Теперь, конечно, известно, что внутреннее саморазвитие т. н. «новой философии» вплоть до настоящего времени привело (разумеется, в результате очень различных значительных сдвигов) в конце концов к состоянию, которое представляет собой почти точную противоположность того, что было выражено в двояком притязании прежней идеи философии – быть одновременно добровольной служанкой веры (что является ее главным достоинством) и царицей наук (второе по значимости достоинство). Из «добровольной служанки» веры философия постепенно превратилась в узурпаторшу веры, но одновременно – и в ancilla scientiartim [122], причем в разных значениях: ее функцией стало либо «объединять» в т. н. мировоззрение, имеющее непротиворечивый характер, результаты отдельных наук (позитивизм), либо, уподобившись своего рода полиции наук, фиксировать – точнее чем это делают сами науки – их предположения и методы (критическая или т. н. «научная» философия).

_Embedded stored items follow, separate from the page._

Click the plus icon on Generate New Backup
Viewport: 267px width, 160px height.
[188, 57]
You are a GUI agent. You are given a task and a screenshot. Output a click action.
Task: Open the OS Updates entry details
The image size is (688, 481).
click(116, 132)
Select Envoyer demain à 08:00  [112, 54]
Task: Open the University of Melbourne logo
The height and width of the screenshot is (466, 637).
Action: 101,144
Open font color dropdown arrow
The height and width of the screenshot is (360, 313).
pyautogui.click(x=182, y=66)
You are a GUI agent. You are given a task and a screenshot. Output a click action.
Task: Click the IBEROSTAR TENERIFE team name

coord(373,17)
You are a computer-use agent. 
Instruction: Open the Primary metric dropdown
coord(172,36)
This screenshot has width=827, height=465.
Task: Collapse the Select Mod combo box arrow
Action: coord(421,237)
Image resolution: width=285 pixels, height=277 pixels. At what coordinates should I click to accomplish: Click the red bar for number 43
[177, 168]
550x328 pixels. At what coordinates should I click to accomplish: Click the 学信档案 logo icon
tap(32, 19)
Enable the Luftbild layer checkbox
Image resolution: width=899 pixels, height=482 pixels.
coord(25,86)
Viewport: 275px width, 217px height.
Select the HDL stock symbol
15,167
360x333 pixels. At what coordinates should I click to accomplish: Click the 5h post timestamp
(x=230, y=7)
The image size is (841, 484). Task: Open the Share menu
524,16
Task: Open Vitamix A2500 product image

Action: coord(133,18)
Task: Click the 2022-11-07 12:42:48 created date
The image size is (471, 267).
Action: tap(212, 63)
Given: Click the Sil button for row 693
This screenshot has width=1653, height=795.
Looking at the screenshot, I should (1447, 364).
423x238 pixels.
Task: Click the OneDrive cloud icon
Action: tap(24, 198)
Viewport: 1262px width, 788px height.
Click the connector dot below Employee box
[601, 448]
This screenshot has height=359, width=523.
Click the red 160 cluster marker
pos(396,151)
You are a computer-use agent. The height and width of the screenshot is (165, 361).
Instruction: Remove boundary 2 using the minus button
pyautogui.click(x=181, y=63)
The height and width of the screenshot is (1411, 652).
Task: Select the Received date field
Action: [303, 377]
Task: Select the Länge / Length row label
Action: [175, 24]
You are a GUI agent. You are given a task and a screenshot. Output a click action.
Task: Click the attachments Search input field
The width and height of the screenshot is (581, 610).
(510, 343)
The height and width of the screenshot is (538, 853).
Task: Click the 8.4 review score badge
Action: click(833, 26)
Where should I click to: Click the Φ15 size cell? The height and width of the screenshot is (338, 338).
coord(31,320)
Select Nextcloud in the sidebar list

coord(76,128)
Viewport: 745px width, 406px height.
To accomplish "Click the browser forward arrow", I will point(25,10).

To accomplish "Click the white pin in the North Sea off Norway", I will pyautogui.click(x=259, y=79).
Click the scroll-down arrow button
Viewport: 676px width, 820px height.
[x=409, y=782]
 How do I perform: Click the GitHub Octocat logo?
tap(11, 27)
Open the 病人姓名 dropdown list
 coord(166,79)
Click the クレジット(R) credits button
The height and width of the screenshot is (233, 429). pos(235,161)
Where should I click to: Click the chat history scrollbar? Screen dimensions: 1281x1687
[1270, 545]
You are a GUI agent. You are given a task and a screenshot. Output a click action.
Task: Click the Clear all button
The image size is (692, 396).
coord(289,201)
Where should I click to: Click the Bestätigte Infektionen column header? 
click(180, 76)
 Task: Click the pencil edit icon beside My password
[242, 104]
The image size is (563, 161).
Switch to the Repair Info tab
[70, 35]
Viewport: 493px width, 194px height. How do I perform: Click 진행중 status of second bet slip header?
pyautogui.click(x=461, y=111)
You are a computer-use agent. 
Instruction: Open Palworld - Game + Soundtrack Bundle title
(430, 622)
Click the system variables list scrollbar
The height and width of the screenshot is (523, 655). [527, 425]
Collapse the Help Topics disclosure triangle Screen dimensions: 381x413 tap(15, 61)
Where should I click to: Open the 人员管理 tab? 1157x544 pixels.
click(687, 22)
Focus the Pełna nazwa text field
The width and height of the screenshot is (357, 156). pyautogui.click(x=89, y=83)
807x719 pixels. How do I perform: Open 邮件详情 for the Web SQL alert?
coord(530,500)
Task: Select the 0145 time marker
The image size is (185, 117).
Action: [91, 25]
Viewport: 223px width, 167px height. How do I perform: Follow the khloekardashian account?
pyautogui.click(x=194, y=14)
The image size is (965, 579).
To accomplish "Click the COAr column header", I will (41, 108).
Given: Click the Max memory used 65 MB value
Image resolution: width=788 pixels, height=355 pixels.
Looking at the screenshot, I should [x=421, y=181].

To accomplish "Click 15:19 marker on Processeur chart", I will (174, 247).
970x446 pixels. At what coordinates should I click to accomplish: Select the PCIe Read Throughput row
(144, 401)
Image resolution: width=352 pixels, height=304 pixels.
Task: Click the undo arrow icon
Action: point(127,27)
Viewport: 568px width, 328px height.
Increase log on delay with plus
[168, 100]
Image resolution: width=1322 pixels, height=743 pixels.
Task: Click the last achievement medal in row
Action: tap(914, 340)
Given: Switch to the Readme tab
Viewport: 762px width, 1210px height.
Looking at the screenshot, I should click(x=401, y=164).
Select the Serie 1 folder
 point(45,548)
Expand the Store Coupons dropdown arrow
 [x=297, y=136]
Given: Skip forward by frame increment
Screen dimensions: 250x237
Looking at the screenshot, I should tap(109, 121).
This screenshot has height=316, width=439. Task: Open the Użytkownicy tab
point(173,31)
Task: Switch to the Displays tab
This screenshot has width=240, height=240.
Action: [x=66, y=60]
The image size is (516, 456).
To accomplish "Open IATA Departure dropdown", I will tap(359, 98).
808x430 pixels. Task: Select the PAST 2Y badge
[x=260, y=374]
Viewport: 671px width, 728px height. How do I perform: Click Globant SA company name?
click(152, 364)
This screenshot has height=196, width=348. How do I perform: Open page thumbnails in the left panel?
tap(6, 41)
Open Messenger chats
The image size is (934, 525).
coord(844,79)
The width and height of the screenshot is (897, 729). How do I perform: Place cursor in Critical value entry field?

В сущности, легко может быть показано, что новое фундаментальное отношение философии к вере и наукам представляет собой глубочайшее, решительное и имеющее далеко идущие последствия искажение наиболее адекватного отношения, когда-либо достигнутого в процессе европейского духовного становления, и что это искажение является лишь частным случаем намного более обширного феномена того внутреннего переворота всей системы ценностей, того Désordre [123] духа и сердца, который составляет основу буржуазно-капиталистической эпохи. Собственно говоря, мы имеем здесь дело с восстанием рабов в мире интеллектуального, которое вместе с таким же восстанием низшего против высшего в этике, (мятеж эгоцентричного индивидуализма против принципа солидарности, возвышение утилитаристских ценностей над жизненными и духовными ценностями, а последних – над ценностями спасения), в учреждениях (мятеж сначала всего государства против церкви, затем нации против государства, и, наконец, экономических институтов против нации и государства), в сословиях (класс против сословия), в понимании истории (техницизм и экономическое историческое учение), в искусстве (выступление целевого подхода против формального, ремесленничества против высокого искусства, театра режиссера против театра поэта) и т. д. образует тесно взаимосвязанную симптоматику именно этого всеобщего переворота в области ценностей.